Morality and Divinity
This has actually long been a key question in my mind, and the fact that I haven't put more effort into resolving it isn't exactly a mark in my favor. Although the following arguments are now well over two millennia old, I fall back on them because my experience with any philosophers past the Classical era is sadly deficient.
Plato's moral musings (which Kant, if I understand his work correctly, later expanded upon) were brought about at least in part in response to his dislike of the Sophists. In this case, they held what I now refer to as the "teenager worldview", believing that truth is relative, and thus there can be no absolutes. It's a common refrain among young would-be philosopher kings, and I distinctly remember struggling with the concept myself for a few months in our undergrad days once the idea had finally occurred to me.

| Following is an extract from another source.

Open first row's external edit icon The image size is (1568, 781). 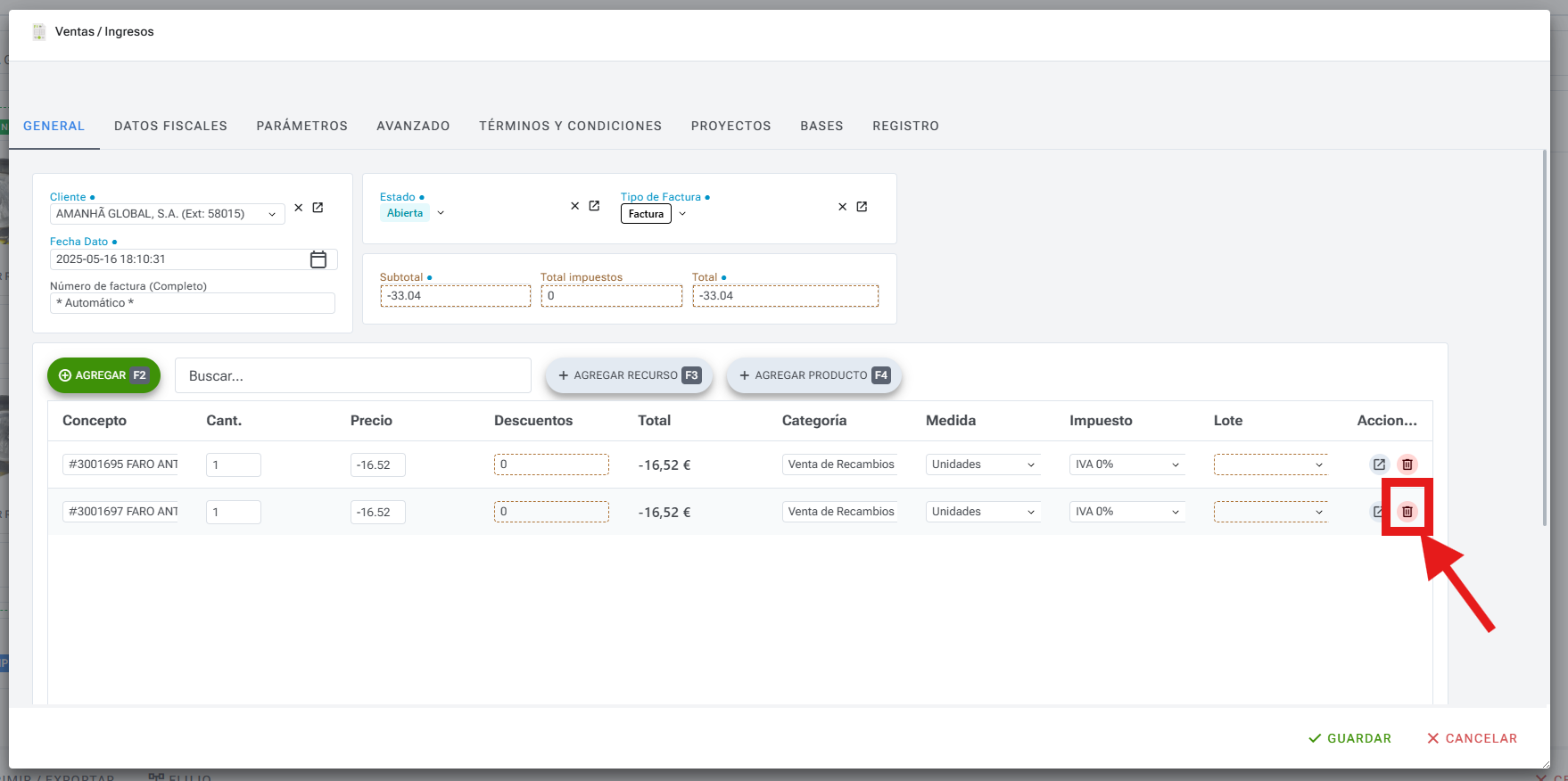tap(1379, 464)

I imagine Q can add more insight into this discussion (I really need to actually devote some real time to not only reading The Republic but actually sitting down and studying it), but as I understand it, Plato felt that morality was a function of human rationality and the innate human urge to gather in communities. Ergo, because moral actions promote secure and harmonious societies, man is naturally inclined to codify and follow them. I'd ask either of you to call me out on this interpretation though, because I've done no study whatsoever on the work, and so cannot in any way lay claim to accurately interpreting it. Hell, I haven't even perused the damn thing for almost a decade.

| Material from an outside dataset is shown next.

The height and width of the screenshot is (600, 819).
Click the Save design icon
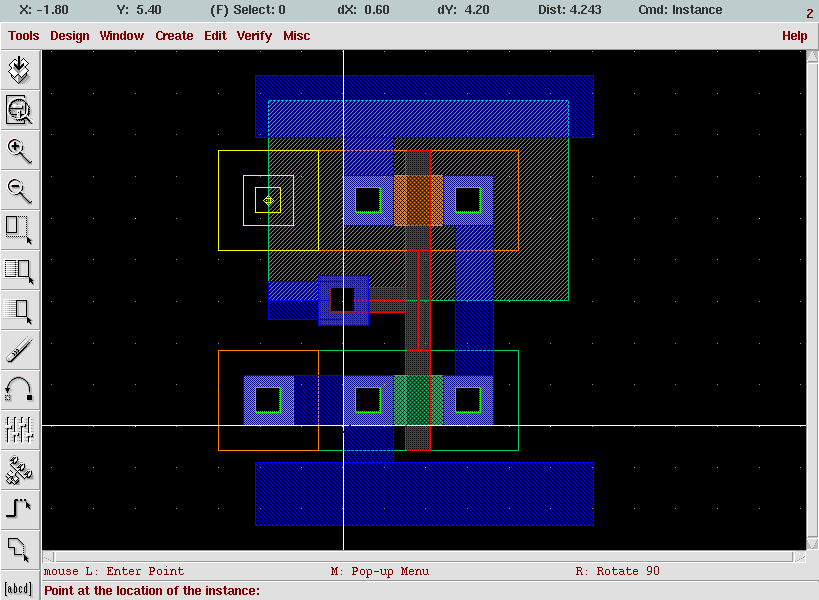(x=20, y=70)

Of course, if I'm interpreting Plato correctly, that still leaves gaping holes in the question of moral universality; I'd like to hear how Kant addresses some of these, if he does. Most notably, what of moral absolutes that are not necessarily required for the 'good' of society (essentially, things that you don't find in the 10 Commandments, which by and large can be read as a laundry list of things people shouldn't do if they want their society to hold together)? Plato for one probably thought nothing of slavery, while Greek society of that time is, when you boil it all down, one big NAMBLA recruitment tool. It's only later that we as a society, heavily influenced by those self-same Greeks, decided that slavery and sexual relations with children were not only wrong, but were morally repugnant on a level equalled by little, if anything else. At the time both were viewed as integral pieces of a functioning civilization.
Given that then, can there be a universal morality independent of both a higher power and the ethical mores of a particular society?